なぜ、腰の部分に痛みが出るのでしょうか?

腰には無意識のうちにたくさんのストレスと負荷がかかっています。上半身の体重による負担が、常に背中にかかっていることが原因のひとつとも考えられています。

上半身の体重を主に支えているのは脊椎(脊柱・背骨)であり、脊椎は椎骨と呼ばれる複数の骨で構成されています。

椎骨と椎骨の間には、椎間板と呼ばれるスポンジ状の軟骨組織がはさまっています。椎間板は自動車のショックアブソーバー(揺れを吸収しショックを抑える役割)として機能し、椎骨が互いに擦れ合うのを防ぎます。

何らかの原因で椎間板が破れたり、傷をついてしまったり、加齢により椎間板が弱くなると、椎間板の中心部にある「髄核」が外側に移動して椎間板が膨らんできます。そのまま進行していくと椎間板の膨隆(膨らむこと)となり、さらに進行して髄核が飛び出した状態になったものが「椎間板ヘルニア」です。

椎間板の膨隆やヘルニアが、周囲の神経を圧迫すると痛みやしびれなどの症状を引き起こすと考えられています。その症状を、ある椎間板ヘルニアの患者は、「私が動くたびに、骨盤の周辺に電流が走ったような衝撃が起こります」と表現していますが、痛みやしびれの現れかたには個人差があるので、すべての人に当てはまる表現ではありません。

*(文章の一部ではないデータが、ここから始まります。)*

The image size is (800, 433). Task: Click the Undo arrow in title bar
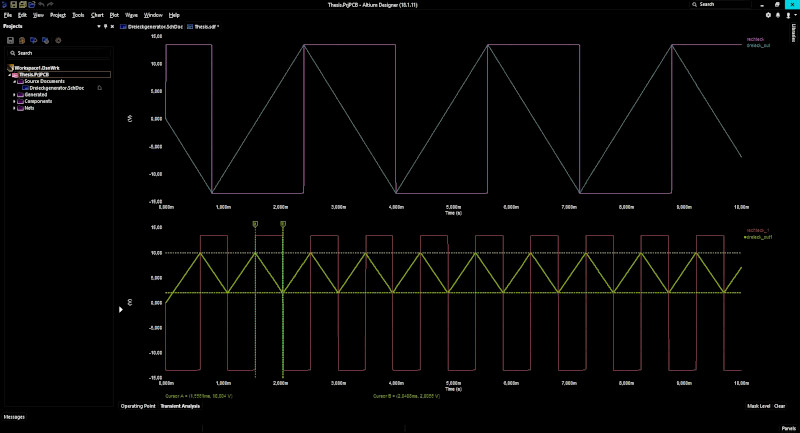coord(41,5)
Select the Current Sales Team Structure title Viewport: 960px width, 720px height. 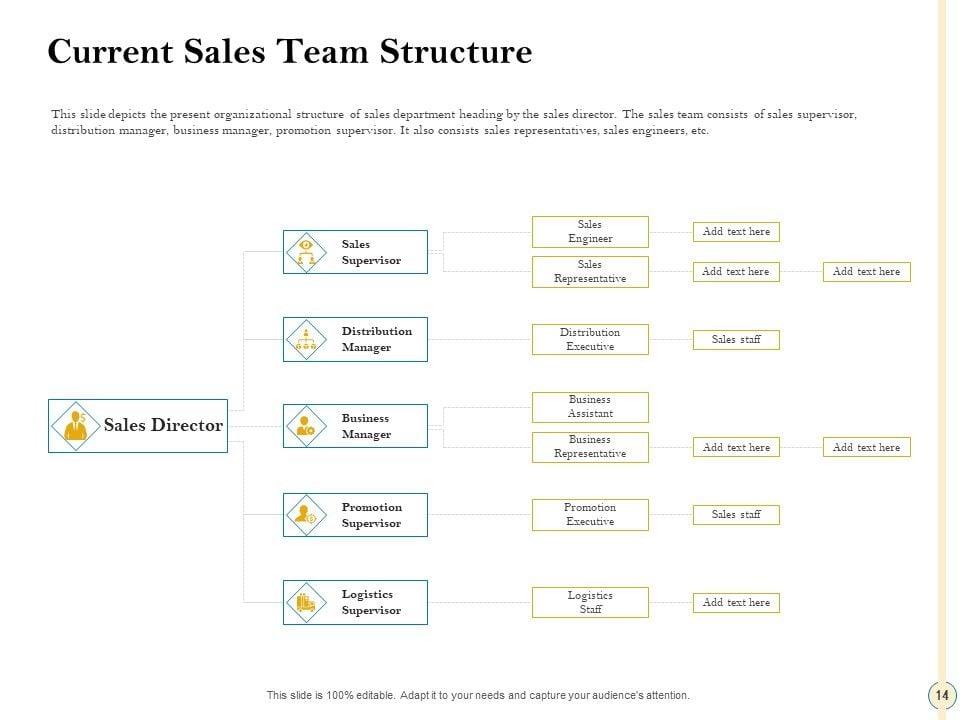click(290, 52)
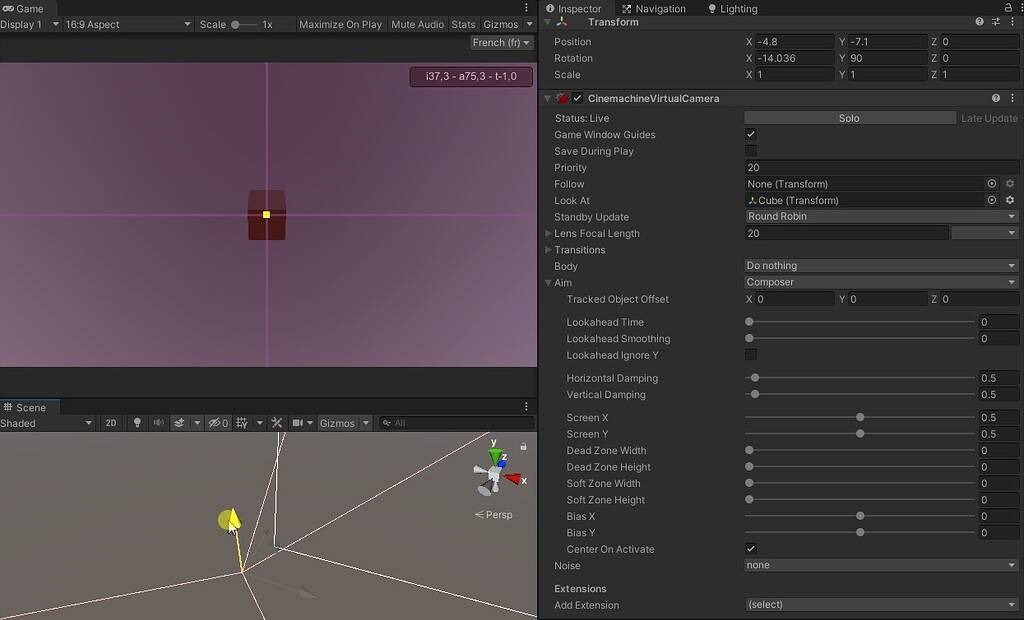
Task: Click the camera settings icon in Scene toolbar
Action: (x=297, y=422)

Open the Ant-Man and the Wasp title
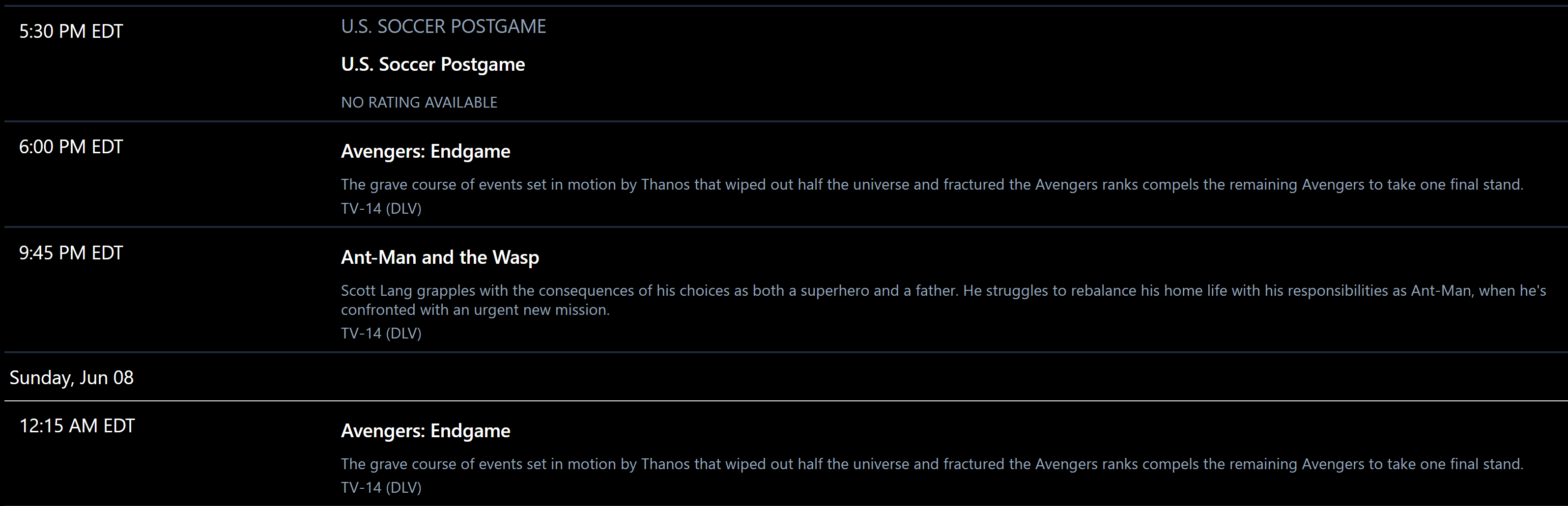click(x=439, y=257)
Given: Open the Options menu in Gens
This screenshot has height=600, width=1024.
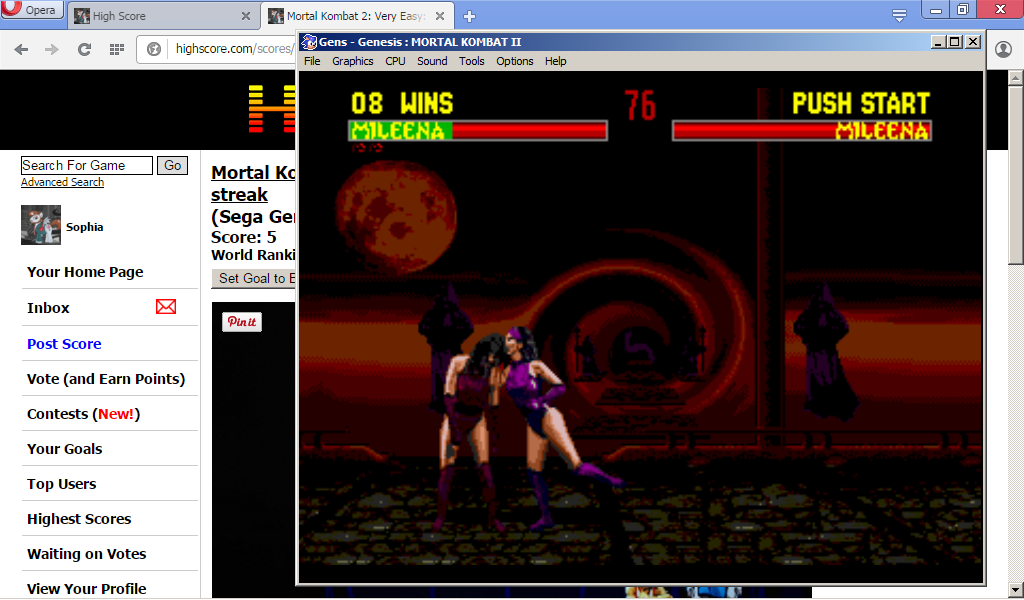Looking at the screenshot, I should 515,61.
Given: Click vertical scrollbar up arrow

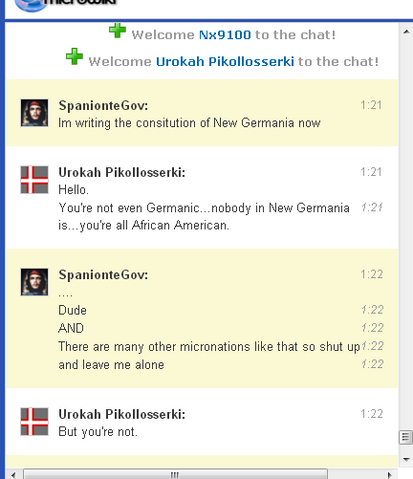Looking at the screenshot, I should (406, 32).
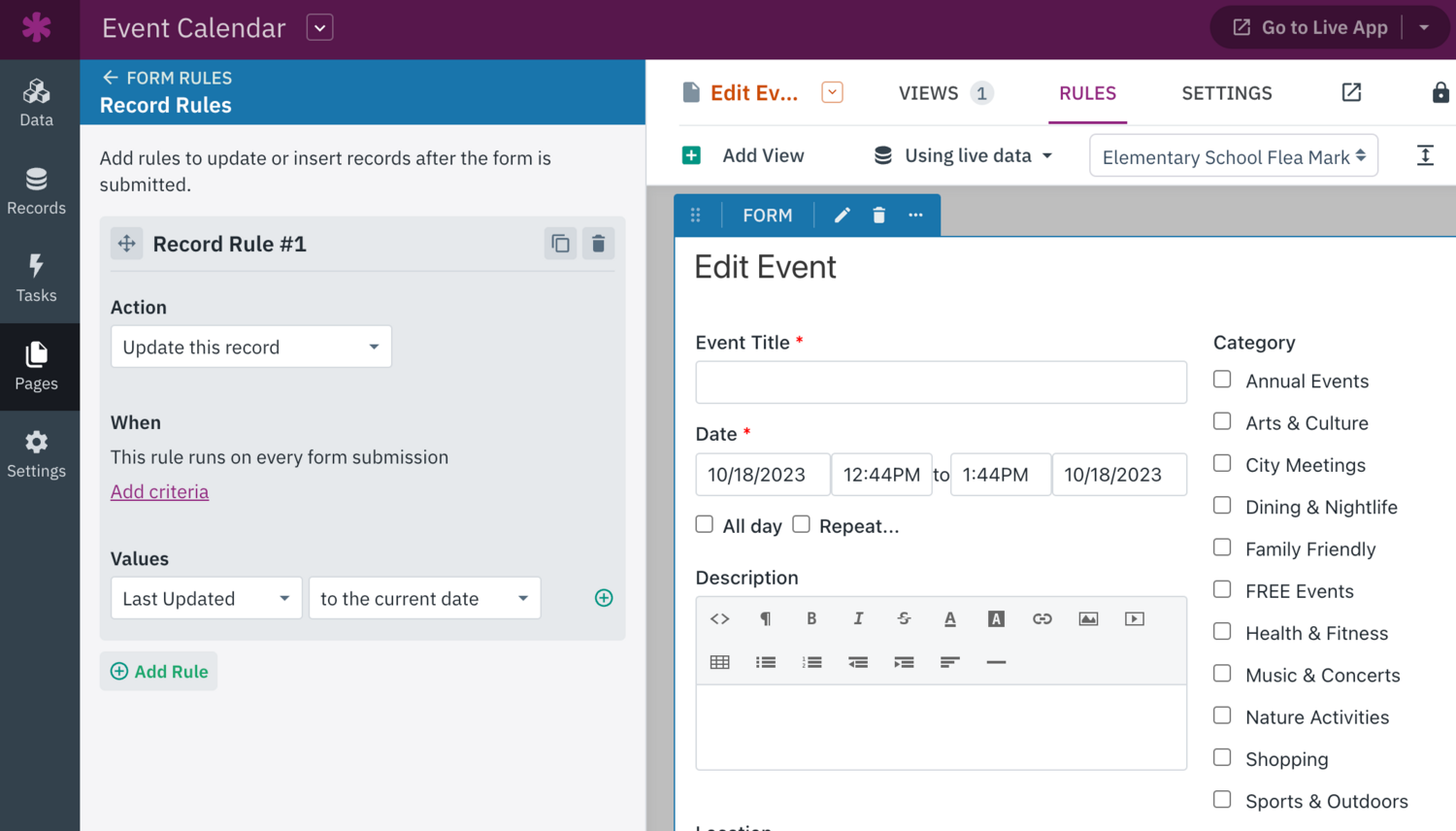Click the lock icon in page header

[x=1439, y=93]
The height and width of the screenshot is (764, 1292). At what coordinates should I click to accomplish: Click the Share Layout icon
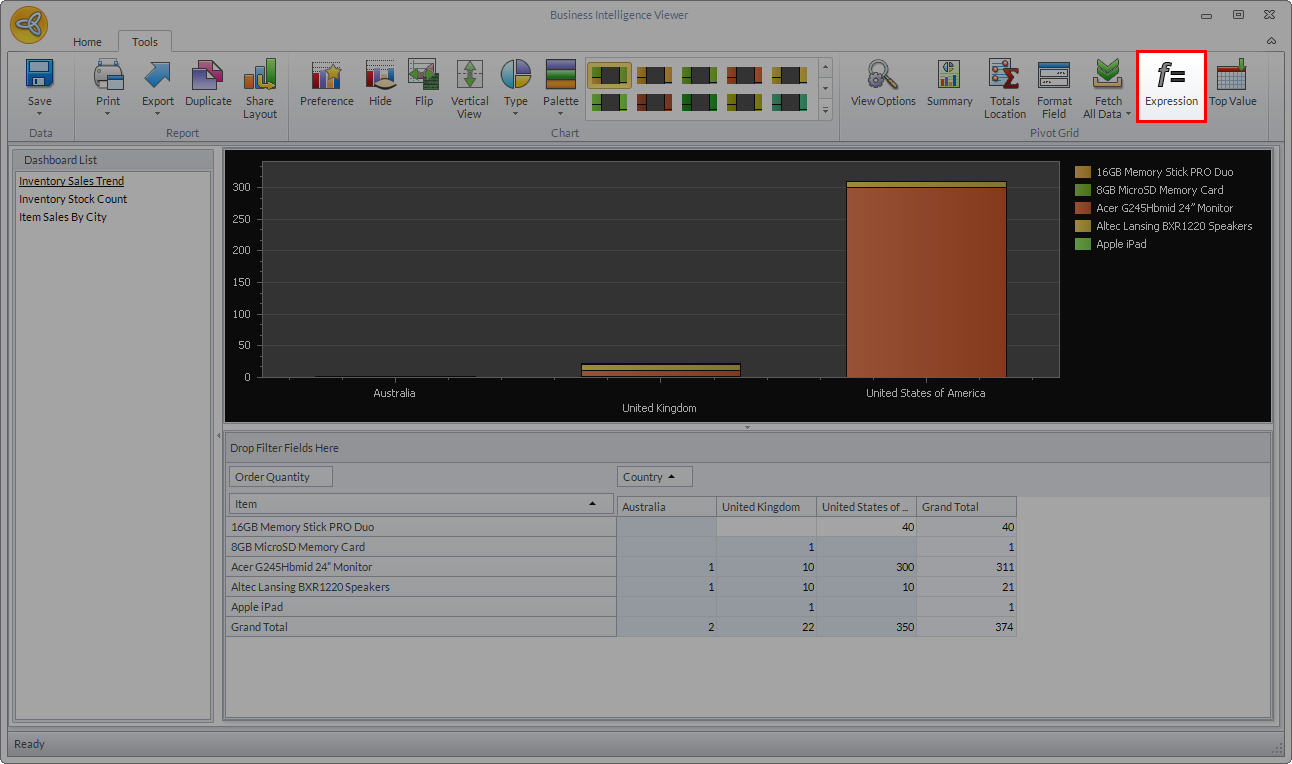[259, 88]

また、椎間板ヘルニアは、腰の痛みだけでなく、腰から下の下半身(おしり、ふともも、ふくらはぎ、足、足の指など)を支配する神経に圧力をかけ、痛みやしびれを臀部や脚、足まで広げることがあり、この症状を「坐骨神経痛」と呼んでいます。

年齢とともに椎間板がさらに変形縮小していくと「変形性脊椎症」を引き起こす場合があります。変形性脊椎症とは、加齢によって起こる椎間関節の変形や骨棘形成などのことです。進行すると椎間板の変性がさらに進み、椎骨(椎体)と椎骨の間の幅が狭くなり、腰痛が発生したり、腰の動きが悪くなったりするようになります。また、変形性脊椎症による変形がひどくなると、脊柱管狭窄症に移行することがあります。

腰痛緩和のためのヒント

椎間板ヘルニアや変形性脊椎症、座骨神経痛による痛みは完全にコントロールできないわけではありません。

ほとんどの患者には、1日中座り心地の悪い椅子に座っていたりすると痛む、同じ不自然な格好でいたり体を不快な体勢にひねったりすると痛むなど、「腰が痛む要因なる動きや姿勢」があるとされ、そのような動きや姿勢をとることは避けて、できるだけ姿勢を正すように心がけていくことが症状のコントロールにつながるでしょう。

また、腰痛を緩和するために、以下のことを試してみることをおすすめします。
・喫煙している場合は、喫煙習慣をやめるための支援を受ける
・座ったり立ったりするごとに、良い姿勢を意識してとるようにする
・何かを持ち上げるときは、背中ではなく、膝に重心を置いて持ち上げる
・背中を支える筋肉、特に腹部、臀部、背中、骨盤の筋肉を鍛える運動をする

筋肉が鍛えられ、十分に運動できていれば、腰を痛めにくくなります。
・腰痛が再発するたびに、ベッドに横になりたくなる衝動に打ち勝つ

私たちの体は使うことが前提になっています。痛みがあると、「使わないために起こる病」を発症することがあります。

おわりに:椎間板ヘルニアなどの腰痛治療は病院での治療が近道

腰痛の治療で大切なことは、医師に相談し、早期に腰痛の治療を受けることです。

適切な治療を受ければ、いつまでも好きなことで動き続けたり、活発であり続けることができるでしょう。人生を楽しむためにも、椎間板ヘルニアや変形性脊椎症など「腰痛の原因」になる問題が起こっていないかを病院で検査してもらい、適切な治療を受けるようにしてください。